* [What you will do]
Leaving the pictures aside, return the listing exactly as it appears.
----
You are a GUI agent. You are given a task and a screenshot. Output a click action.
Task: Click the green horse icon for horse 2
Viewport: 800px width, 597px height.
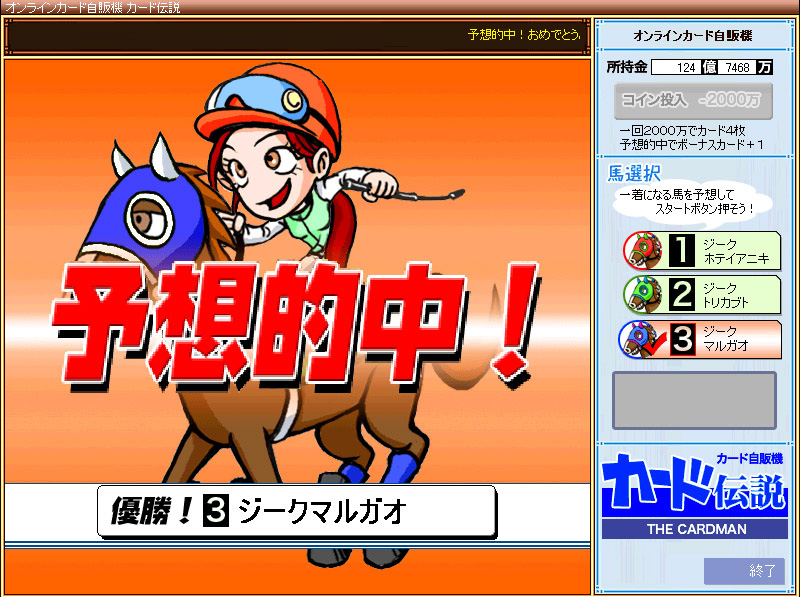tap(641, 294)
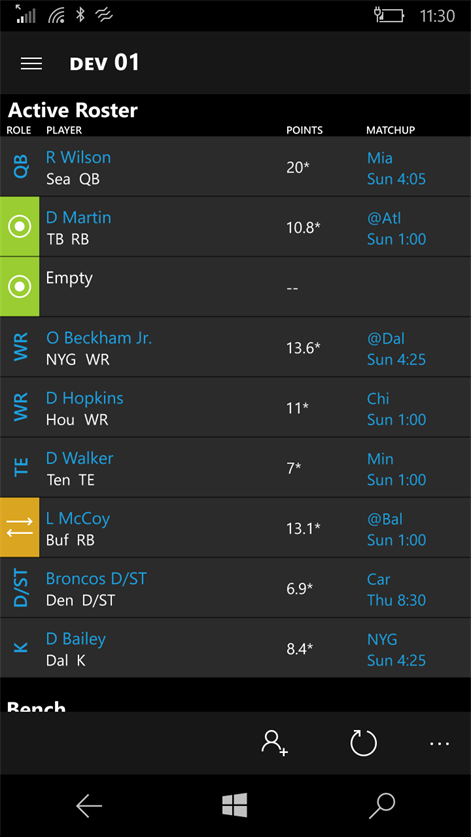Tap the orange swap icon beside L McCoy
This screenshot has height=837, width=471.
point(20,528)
----
* [Expected output]
You are a GUI agent. You are given a task and a screenshot. Output a click action.
Task: Click the green horse icon for horse 2
Viewport: 800px width, 597px height.
tap(641, 294)
Tap the orange swap icon beside L McCoy
This screenshot has height=837, width=471.
point(20,528)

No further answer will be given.